▶ **STATED EXERCISE 1**: Can you edit the records from the line that has "Click the $Recycle.Bin folder icon" through the line that has "Action: (145, 72)", giving those lines again with "Add coupon link" replaced by "Apply coupon link" and everything else left as it is?

Lorenzo D’Amore compared OpenFF 2.0 performance to GAFF 2.11 with a specific focus on ring moieties: https://openforcefieldgroup.slack.com/archives/CKSHCE7SB/p1670282381642029 (powerpoint also attached here for posterity)

As summarised by David Mobley :

One key thing from Lorenzo’s analysis seems to be that performance of the same angle parameters is different across the several categories of angles he notes:

1. All atoms are in a ring

2. Two atoms are in a ring

3. One atom is in a ring

4. No atoms are in a ring

This probably suggests we should try some fitting experiments — at least for angle parameters with larger errors — where we separate out these categories (either individually or in groups) and fit separately.

In general, Lorenzo concludes that Sage performs better than GAFF when all atoms are in a ring (case 1), but underperforms in all other cases (2, 3, 4).

[Some records]

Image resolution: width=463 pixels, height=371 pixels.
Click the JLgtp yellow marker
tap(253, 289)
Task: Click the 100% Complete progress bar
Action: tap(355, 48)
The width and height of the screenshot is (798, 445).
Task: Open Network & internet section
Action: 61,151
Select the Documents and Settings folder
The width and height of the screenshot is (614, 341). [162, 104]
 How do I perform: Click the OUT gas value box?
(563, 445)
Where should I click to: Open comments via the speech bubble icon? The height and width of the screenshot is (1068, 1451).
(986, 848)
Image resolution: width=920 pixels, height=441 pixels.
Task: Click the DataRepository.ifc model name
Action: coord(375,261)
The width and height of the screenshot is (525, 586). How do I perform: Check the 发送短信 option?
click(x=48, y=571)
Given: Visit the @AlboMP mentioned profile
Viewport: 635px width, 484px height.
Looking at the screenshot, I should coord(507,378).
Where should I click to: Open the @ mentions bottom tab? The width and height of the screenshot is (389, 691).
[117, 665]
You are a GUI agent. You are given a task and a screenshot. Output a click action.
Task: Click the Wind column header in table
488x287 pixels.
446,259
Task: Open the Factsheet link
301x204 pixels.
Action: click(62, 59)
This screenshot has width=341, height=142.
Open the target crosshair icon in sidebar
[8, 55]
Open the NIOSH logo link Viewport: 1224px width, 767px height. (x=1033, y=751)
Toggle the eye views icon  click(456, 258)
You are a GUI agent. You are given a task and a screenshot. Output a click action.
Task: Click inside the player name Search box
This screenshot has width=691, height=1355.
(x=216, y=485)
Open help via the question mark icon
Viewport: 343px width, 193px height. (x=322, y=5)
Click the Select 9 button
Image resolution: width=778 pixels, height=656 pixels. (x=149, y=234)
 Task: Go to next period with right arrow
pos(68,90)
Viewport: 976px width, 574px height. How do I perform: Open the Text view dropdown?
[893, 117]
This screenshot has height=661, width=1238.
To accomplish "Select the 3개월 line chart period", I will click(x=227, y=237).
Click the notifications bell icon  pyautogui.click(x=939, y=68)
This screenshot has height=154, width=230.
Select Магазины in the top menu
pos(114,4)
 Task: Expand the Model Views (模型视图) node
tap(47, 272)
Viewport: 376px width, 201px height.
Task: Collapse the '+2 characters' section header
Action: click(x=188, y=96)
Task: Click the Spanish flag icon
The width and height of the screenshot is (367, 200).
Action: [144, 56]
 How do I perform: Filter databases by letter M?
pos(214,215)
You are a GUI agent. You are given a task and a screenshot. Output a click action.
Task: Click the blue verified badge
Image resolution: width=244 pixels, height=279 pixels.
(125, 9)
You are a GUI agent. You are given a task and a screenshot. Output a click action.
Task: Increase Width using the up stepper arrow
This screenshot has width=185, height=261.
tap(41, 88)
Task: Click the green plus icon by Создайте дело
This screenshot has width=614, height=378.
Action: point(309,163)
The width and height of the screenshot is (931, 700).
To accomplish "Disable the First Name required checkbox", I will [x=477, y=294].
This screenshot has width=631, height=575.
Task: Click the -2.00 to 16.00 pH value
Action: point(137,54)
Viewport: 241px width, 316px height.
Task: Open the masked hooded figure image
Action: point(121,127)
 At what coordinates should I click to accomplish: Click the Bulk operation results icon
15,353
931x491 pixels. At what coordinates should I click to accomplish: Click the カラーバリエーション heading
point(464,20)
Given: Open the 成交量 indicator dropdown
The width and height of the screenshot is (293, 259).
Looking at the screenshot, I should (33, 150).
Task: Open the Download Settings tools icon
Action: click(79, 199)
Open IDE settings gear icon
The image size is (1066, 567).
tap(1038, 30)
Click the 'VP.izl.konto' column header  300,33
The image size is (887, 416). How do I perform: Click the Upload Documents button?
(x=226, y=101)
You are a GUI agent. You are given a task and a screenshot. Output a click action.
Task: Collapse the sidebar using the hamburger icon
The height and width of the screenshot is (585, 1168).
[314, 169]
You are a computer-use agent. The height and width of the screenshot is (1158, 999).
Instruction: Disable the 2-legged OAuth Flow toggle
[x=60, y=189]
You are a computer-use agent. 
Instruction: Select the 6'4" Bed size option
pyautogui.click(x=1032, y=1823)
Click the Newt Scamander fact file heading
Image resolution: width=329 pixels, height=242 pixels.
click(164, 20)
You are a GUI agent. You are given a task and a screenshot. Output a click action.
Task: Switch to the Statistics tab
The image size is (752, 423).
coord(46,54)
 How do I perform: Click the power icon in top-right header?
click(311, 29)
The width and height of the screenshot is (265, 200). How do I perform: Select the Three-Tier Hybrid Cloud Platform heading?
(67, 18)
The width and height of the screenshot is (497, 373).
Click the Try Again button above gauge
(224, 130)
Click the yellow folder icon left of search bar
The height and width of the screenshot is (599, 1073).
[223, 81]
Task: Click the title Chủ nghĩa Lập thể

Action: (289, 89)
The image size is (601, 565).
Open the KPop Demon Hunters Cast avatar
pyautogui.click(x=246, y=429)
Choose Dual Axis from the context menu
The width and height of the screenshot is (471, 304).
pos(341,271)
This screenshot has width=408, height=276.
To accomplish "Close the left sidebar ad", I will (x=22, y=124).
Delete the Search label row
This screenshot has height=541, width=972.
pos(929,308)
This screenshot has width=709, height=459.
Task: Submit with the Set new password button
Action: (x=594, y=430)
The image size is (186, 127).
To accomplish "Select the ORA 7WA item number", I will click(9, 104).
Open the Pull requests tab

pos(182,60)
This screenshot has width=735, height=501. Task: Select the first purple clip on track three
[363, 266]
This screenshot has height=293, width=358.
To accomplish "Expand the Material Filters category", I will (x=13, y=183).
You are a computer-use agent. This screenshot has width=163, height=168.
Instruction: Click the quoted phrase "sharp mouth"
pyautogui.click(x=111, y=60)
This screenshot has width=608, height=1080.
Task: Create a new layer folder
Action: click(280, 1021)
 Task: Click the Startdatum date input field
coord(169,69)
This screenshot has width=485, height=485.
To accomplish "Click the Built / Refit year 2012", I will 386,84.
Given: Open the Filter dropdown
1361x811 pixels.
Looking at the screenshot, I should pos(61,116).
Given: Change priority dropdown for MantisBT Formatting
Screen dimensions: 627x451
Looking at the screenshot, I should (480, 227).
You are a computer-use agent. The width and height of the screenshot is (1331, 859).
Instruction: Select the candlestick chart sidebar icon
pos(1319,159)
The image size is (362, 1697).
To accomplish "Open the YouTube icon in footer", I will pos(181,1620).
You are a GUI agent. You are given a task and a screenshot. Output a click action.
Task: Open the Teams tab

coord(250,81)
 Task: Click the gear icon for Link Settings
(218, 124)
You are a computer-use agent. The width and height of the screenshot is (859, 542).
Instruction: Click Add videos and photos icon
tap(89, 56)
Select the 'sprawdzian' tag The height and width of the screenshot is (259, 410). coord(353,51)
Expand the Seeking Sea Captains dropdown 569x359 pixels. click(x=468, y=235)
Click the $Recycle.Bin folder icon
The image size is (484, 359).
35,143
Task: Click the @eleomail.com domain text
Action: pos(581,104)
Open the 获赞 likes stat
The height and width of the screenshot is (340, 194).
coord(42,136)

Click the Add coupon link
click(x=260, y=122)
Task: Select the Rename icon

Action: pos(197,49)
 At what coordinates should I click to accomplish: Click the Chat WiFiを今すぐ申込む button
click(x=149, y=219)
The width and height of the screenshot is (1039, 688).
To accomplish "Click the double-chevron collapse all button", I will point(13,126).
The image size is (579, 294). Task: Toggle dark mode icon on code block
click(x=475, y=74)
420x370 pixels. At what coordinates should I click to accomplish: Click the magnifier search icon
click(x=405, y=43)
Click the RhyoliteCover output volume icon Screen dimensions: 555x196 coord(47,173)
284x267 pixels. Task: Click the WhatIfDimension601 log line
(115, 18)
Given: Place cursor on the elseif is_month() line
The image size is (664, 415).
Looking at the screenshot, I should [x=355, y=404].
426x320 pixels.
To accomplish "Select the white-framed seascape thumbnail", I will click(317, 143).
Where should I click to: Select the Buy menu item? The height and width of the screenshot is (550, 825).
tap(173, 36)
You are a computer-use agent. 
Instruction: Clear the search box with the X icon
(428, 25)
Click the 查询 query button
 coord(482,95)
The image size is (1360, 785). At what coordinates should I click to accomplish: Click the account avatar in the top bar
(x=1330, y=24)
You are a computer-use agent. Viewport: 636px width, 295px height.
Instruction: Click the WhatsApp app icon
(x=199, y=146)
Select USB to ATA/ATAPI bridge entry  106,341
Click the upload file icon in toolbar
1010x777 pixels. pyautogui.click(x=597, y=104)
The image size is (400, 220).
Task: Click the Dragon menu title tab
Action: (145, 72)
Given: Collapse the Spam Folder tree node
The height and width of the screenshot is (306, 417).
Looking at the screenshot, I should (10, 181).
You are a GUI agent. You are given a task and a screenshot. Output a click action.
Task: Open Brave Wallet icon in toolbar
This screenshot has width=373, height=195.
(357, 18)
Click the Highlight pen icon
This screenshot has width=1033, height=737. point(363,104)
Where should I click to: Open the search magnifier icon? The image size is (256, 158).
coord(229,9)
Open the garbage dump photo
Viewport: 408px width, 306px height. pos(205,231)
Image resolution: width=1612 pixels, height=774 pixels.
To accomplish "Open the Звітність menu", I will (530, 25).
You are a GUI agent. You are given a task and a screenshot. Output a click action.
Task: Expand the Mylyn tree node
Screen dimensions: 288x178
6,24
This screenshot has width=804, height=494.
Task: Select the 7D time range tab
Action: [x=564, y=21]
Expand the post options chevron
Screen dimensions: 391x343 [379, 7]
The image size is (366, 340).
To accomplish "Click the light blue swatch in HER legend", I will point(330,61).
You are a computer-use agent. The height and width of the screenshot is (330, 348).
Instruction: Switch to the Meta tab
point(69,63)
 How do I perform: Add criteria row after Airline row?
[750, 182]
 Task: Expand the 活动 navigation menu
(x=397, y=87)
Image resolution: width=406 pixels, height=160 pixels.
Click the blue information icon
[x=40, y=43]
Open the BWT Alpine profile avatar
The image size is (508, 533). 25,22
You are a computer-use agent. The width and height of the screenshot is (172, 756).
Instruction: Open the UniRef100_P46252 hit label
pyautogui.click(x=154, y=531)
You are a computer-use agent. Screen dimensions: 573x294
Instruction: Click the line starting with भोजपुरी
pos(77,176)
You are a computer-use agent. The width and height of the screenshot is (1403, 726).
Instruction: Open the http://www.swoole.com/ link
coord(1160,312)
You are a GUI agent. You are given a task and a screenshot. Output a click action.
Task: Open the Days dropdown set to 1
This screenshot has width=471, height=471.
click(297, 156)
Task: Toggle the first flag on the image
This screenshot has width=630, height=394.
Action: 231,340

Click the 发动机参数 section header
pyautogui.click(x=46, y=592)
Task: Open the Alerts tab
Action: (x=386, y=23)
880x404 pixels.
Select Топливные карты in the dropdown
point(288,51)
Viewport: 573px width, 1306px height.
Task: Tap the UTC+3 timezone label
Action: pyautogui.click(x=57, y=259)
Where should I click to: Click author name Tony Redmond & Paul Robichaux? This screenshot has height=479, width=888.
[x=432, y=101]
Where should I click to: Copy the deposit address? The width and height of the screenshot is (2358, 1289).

▶ **STATED EXERCISE 2**: Can you continue the passage comparing OpenFF 2.0 and GAFF angle performance around rings from where it stops?

▶ **ANSWER 1**:
Click the $Recycle.Bin folder icon
The image size is (484, 359).
35,143
Task: Click the @eleomail.com domain text
Action: pos(581,104)
Open the 获赞 likes stat
The height and width of the screenshot is (340, 194).
coord(42,136)

Click the Apply coupon link
click(x=260, y=122)
Task: Select the Rename icon

Action: pos(197,49)
 At what coordinates should I click to accomplish: Click the Chat WiFiを今すぐ申込む button
click(x=149, y=219)
The width and height of the screenshot is (1039, 688).
To accomplish "Click the double-chevron collapse all button", I will point(13,126).
The image size is (579, 294). Task: Toggle dark mode icon on code block
click(x=475, y=74)
420x370 pixels. At what coordinates should I click to accomplish: Click the magnifier search icon
click(x=405, y=43)
Click the RhyoliteCover output volume icon Screen dimensions: 555x196 coord(47,173)
284x267 pixels. Task: Click the WhatIfDimension601 log line
(115, 18)
Given: Place cursor on the elseif is_month() line
The image size is (664, 415).
Looking at the screenshot, I should [x=355, y=404].
426x320 pixels.
To accomplish "Select the white-framed seascape thumbnail", I will click(317, 143).
Where should I click to: Select the Buy menu item? The height and width of the screenshot is (550, 825).
tap(173, 36)
You are a computer-use agent. 
Instruction: Clear the search box with the X icon
(428, 25)
Click the 查询 query button
 coord(482,95)
The image size is (1360, 785). At what coordinates should I click to accomplish: Click the account avatar in the top bar
(x=1330, y=24)
You are a computer-use agent. Viewport: 636px width, 295px height.
Instruction: Click the WhatsApp app icon
(x=199, y=146)
Select USB to ATA/ATAPI bridge entry  106,341
Click the upload file icon in toolbar
1010x777 pixels. pyautogui.click(x=597, y=104)
The image size is (400, 220).
Task: Click the Dragon menu title tab
Action: (145, 72)

▶ **ANSWER 2**:
Sage 2.1 separated some ring terms out:

-  a18a child parameter to separate out some ring matches from a18  
-  a22a child parameter to separate out some ring matches from a22

Parameter

SMIRKS

Notes

a18

"[*:1]~[#7X4,#7X3,#7X2-1:2]~[*:3]"

General N angle

a18a

"[*:1]@-[r!r6;#7X4,#7X3,#7X2-1:2]@-[*:3]"

Atom 2 is any N in a ring that is not 6-membered

a22

"[*:1]~[#7X2+0:2]~[*:3]"

General neutral N with 2 substituents

a22a

"[*:1]~[#7X2+0r5:2]~[*:3]"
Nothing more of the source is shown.